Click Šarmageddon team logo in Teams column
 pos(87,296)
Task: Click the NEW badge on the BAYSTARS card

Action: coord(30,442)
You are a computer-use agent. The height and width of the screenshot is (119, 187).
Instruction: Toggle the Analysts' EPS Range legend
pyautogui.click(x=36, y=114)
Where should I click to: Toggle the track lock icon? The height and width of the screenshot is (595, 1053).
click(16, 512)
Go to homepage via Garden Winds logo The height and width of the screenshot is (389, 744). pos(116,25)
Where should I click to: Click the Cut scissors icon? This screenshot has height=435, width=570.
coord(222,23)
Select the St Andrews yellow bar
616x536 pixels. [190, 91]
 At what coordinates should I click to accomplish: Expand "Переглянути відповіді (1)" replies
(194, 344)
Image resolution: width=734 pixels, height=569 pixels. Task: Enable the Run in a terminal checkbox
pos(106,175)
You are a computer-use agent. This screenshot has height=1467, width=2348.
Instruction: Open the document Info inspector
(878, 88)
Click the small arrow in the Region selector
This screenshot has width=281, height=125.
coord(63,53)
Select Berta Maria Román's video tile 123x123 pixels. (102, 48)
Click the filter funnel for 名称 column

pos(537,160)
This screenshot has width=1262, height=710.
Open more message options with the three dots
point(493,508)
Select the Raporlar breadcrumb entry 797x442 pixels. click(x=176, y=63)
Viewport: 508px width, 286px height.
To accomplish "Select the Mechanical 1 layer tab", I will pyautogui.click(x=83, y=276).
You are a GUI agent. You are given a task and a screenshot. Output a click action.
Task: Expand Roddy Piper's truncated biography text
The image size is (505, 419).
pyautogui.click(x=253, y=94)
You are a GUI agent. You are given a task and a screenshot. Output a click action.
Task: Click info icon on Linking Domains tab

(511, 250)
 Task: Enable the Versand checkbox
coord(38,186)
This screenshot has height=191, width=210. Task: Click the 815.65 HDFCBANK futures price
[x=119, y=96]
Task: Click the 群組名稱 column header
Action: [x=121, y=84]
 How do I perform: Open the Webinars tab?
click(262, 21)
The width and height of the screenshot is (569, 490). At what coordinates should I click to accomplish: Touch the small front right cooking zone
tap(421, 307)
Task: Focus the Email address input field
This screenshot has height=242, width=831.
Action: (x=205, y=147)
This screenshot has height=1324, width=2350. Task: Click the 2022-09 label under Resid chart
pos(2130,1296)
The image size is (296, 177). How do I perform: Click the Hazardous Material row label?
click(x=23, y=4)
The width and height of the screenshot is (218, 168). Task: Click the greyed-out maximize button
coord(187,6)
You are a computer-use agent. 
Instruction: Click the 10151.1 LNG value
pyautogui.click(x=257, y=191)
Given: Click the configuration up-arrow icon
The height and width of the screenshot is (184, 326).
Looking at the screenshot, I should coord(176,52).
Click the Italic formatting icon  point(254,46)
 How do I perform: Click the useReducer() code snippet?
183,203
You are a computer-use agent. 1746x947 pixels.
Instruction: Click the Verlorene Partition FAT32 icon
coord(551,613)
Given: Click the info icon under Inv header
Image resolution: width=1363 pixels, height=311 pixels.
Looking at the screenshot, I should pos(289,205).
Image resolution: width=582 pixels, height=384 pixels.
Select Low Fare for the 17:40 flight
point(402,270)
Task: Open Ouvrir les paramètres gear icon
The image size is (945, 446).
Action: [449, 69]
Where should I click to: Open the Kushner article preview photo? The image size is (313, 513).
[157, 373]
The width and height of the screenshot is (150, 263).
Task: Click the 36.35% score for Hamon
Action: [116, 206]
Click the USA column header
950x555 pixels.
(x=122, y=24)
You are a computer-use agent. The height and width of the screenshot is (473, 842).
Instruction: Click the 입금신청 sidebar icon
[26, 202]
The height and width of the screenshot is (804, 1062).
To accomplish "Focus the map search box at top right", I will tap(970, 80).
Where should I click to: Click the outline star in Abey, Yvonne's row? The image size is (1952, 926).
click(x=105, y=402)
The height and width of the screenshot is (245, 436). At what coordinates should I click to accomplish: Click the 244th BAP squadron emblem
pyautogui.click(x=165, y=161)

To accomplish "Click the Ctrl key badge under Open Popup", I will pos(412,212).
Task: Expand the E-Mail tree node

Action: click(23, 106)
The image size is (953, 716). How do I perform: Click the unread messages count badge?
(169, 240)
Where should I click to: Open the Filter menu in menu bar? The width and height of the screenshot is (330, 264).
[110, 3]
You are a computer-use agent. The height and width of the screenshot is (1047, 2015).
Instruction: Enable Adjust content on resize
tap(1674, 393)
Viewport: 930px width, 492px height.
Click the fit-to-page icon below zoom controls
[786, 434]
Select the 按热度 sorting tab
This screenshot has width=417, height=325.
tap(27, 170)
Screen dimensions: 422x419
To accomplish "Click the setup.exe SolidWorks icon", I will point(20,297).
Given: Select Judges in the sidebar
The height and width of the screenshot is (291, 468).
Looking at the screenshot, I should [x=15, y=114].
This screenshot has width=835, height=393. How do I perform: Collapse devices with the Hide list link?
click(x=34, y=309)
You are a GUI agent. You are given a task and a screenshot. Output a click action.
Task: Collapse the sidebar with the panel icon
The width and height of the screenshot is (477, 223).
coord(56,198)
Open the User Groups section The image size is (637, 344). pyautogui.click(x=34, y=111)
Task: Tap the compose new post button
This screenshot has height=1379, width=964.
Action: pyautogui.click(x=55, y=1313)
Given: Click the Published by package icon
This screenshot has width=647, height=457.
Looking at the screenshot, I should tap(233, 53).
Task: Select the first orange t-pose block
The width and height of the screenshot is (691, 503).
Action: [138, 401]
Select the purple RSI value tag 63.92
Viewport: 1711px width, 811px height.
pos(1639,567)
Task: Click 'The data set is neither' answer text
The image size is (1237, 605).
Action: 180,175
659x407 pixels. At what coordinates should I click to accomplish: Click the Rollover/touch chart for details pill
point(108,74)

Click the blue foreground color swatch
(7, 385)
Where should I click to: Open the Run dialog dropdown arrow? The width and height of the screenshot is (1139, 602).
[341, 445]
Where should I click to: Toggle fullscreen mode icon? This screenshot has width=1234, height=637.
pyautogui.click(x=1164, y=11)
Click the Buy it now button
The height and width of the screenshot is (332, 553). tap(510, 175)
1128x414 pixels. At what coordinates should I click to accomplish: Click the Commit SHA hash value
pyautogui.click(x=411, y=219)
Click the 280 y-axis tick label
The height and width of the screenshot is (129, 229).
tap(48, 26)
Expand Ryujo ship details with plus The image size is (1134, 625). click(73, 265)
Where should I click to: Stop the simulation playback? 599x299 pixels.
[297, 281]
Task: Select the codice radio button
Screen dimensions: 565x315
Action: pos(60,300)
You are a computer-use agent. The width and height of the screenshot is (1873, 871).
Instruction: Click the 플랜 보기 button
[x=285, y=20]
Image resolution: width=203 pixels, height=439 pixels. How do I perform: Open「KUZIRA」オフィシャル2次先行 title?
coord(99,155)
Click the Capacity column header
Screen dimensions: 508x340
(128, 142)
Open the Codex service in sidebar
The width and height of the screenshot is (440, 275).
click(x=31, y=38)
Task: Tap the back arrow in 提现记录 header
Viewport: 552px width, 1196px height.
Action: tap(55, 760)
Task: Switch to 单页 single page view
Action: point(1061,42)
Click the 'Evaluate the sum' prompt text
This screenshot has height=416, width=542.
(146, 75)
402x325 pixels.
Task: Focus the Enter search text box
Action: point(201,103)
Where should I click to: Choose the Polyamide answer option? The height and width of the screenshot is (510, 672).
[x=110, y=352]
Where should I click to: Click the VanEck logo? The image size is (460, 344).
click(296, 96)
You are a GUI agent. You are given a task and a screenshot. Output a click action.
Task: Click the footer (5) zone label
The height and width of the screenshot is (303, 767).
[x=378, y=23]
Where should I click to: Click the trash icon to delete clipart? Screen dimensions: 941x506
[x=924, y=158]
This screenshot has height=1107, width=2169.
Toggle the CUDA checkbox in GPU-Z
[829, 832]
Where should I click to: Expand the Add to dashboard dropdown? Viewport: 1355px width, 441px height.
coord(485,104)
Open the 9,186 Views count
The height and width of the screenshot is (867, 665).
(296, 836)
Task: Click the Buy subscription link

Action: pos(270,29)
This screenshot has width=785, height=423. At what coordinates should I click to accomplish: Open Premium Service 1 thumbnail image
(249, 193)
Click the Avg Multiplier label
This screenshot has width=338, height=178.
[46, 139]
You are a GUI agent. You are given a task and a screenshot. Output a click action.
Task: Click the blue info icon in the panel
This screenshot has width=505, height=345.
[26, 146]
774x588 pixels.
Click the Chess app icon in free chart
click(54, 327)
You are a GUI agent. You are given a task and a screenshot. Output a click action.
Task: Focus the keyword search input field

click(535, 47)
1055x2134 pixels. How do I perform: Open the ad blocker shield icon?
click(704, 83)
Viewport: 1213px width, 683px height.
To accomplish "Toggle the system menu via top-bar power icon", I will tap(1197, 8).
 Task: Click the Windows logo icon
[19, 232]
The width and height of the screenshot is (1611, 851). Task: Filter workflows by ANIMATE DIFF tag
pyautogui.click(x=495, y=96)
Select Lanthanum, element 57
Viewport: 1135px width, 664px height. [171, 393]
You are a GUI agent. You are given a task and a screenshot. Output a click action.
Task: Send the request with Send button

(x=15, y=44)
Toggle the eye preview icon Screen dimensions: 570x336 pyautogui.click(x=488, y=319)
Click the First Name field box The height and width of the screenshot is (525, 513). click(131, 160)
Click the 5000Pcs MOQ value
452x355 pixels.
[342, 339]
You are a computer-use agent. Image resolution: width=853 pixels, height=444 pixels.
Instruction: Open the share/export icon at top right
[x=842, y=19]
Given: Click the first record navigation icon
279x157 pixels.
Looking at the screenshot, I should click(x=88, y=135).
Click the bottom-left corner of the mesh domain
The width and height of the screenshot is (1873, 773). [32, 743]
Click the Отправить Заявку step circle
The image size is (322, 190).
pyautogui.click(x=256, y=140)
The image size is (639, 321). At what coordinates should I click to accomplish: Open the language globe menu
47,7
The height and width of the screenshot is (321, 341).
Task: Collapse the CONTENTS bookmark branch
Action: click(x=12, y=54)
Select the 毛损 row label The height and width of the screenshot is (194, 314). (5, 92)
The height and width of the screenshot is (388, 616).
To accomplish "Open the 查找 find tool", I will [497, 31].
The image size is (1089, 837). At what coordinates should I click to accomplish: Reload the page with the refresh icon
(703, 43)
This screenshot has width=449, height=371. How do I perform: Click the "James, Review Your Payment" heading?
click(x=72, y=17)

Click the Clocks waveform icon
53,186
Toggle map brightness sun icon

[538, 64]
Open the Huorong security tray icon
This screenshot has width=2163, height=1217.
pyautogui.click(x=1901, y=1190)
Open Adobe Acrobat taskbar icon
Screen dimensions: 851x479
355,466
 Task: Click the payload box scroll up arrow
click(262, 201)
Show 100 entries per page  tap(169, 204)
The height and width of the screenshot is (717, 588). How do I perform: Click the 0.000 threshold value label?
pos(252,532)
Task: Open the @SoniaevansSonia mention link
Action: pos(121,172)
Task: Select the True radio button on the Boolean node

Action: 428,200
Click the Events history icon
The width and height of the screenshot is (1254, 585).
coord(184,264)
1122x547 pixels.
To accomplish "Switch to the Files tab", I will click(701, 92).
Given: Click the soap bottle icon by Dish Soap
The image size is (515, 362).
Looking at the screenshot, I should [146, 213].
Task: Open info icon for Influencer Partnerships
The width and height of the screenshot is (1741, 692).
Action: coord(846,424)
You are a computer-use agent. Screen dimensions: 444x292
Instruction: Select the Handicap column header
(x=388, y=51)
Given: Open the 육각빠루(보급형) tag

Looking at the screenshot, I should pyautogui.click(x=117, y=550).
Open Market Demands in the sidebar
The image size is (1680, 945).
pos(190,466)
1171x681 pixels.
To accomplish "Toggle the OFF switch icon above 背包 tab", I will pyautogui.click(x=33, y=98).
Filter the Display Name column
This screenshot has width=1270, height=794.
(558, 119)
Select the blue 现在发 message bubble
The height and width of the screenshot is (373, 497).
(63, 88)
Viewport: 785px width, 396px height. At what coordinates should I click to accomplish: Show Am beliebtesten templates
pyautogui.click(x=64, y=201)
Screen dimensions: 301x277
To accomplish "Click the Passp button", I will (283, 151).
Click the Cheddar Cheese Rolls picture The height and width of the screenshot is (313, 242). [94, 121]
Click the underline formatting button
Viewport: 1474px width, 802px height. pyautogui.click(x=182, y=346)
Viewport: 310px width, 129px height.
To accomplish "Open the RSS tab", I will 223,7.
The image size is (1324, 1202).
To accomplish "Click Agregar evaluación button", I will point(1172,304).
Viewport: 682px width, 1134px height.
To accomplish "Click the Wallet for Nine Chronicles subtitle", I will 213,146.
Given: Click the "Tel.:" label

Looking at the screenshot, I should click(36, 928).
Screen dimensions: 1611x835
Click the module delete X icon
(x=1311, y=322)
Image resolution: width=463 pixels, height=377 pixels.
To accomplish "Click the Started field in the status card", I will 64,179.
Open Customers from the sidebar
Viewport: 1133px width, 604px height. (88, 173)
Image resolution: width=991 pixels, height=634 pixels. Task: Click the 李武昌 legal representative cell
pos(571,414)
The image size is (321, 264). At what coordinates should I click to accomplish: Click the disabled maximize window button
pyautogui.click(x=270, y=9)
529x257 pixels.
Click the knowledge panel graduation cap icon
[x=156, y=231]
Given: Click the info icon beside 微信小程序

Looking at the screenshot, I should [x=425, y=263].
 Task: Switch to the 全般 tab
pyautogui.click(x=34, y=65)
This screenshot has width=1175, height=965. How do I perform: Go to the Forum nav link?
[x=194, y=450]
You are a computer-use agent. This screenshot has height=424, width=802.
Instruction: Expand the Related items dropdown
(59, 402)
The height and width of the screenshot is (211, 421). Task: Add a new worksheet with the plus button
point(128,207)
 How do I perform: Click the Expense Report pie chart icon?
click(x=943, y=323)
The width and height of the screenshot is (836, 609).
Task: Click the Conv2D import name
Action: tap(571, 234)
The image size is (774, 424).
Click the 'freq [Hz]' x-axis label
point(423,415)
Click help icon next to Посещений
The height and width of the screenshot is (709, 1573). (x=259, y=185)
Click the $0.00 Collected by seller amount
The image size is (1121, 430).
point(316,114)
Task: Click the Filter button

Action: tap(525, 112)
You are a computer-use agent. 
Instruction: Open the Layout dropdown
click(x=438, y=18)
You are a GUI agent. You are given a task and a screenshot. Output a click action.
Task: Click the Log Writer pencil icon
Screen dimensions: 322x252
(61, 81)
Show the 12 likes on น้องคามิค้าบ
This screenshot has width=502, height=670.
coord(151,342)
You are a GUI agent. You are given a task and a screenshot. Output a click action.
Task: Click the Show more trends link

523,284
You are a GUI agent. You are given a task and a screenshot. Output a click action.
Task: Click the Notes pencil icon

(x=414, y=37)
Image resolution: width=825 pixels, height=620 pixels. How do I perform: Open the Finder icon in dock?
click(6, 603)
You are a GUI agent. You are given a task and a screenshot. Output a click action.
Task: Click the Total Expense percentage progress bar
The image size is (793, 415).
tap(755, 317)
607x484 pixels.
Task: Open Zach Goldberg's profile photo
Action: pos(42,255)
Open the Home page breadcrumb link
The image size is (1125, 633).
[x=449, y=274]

• **What you will do**
Render the data from its first line through the line containing "click(16, 512)", both included, as a JSON list of strings with one string per line and blank lines left out.

• **Response to the task**
[
  "Click Šarmageddon team logo in Teams column",
  " pos(87,296)",
  "Task: Click the NEW badge on the BAYSTARS card",
  "Action: coord(30,442)",
  "You are a computer-use agent. The height and width of the screenshot is (119, 187).",
  "Instruction: Toggle the Analysts' EPS Range legend",
  "pyautogui.click(x=36, y=114)",
  "Where should I click to: Toggle the track lock icon? The height and width of the screenshot is (595, 1053).",
  "click(16, 512)"
]